=== 本文ブロック ===

人と繋がり、可能性を広げる場

公開日:2021/08/11

  • IPO

No.1 新規上場市場の現状と過去からの変遷について

中村和郎さんの記事

 コロナ禍で皆さんの仕事も大きく変化していることでしょう。これまで顧客先へ往訪しながらFace To Faceで業務を行うのが当たり前でありましたが、出張もせず、Zoom、Webex、Google Meetなどを利用しWeb会議で業務が完結する今日この頃です。

私も九州に出張に行けるものと思っていた予定が、Web Meetingで2時間先方の社長とミーティングして出張せず対応したこともありました。その企業向けビデオ会議サービスを提供する「Zoom」も2019年4月17日に米ナスダック市場に上場したベンチャー企業です。

このように、時代ごとに業務のやり方、企業の求めるものも変化して参ります。新規上場市場は、常に時代の先駆けとなった新しいベンチャー企業が株式市場にデビューし、市場で得た資金を元手に成長し拡大する重要な役割を担った市場です。

最初に、現在の日本の新規上場市場の現状についてご説明致します。

【図1 近年の日本の新規上場社数の推移(TOKYO PRO Marketを除く。)】

出典:パートナーズSG監査法人調べ

日本の株式市場は、コロナの影響で2020年2月下旬から下げに転じ、株価が大幅下落しました。2020年3月には新規上場市場も上場中止が相次ぎ、4月の新規上場市場は松屋アールアンドディ1社のみの上場でした。その後、6月に新規上場市場が再開するまで実質ストップ状態でしたが、6月以降から予想を上回る新規上場社数となり、2020年は終わってみれば93社の新規上場社数を達成しました。結果として、2008年のリーマンショック以降で最も多い上場社数となりました。

これは2008年9月15日のリーマンショック時から日経平均株価の下落と共に、徐々に新規上場社数は減少し、2008年は49社、2009年は19社に減少した時と大きく異なる動きとなったのです。リーマンショックの教訓から、2020年の6月以降も新規上場社数は減少するものと予想しておりましたが、6月から新規上場社数は日経平均の上昇回復に比例して、増加に転じ、最終的には予想を大きく上回る93社の新規上場社数となりました。

リーマンショック時と今回のコロナショック時では異なる点が何点かあります。

まず、第一に、リーマンショック時以降の日経平均の回復には時間がかかったのに対して、コロナショック後は急速に株価が上昇し、コロナ前の株価を上回る動きで推移した点です。

第二に、前者は金融機関の破綻⇒企業は資金不足から生産低下⇒経済全体として消費低迷の長期化へと向かいましたが、後者はヒト、モノが動かず、個人消費が冷え込み、業績が悪化する企業とそうでない企業がはっきり分かれた格好となった点です。

===

課題 a:
レコードの先頭から「Австрия закрыла небо」を含む行までの範囲を、両端の行も含めて一字も変えずに書き出すこと。

=== 入力 ===

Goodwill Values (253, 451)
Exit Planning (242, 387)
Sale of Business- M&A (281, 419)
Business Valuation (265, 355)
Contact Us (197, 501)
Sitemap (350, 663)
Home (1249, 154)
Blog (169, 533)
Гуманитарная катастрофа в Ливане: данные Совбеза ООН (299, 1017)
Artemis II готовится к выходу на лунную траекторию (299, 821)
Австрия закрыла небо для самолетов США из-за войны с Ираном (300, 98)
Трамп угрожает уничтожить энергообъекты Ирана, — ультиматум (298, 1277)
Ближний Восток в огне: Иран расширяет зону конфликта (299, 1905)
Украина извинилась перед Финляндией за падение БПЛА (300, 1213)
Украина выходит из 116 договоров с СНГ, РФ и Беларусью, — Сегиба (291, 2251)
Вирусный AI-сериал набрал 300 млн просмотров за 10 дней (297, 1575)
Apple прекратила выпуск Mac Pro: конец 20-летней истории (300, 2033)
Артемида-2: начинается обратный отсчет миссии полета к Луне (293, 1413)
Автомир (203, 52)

===

課題 b:
IPOについての記事で、筆者が2020年6月以降も新規上場社数は減ると予想していたのはなぜか、1〜3文で説明すること。

完成した回答 a:
Goodwill Values (253, 451)
Exit Planning (242, 387)
Sale of Business- M&A (281, 419)
Business Valuation (265, 355)
Contact Us (197, 501)
Sitemap (350, 663)
Home (1249, 154)
Blog (169, 533)
Гуманитарная катастрофа в Ливане: данные Совбеза ООН (299, 1017)
Artemis II готовится к выходу на лунную траекторию (299, 821)
Австрия закрыла небо для самолетов США из-за войны с Ираном (300, 98)

完成した回答 b:
リーマンショックの教訓があったからである。2008年9月15日のリーマンショック時には、日経平均株価の下落とともに新規上場社数が徐々に減り、2008年は49社、2009年は19社にまで減少した。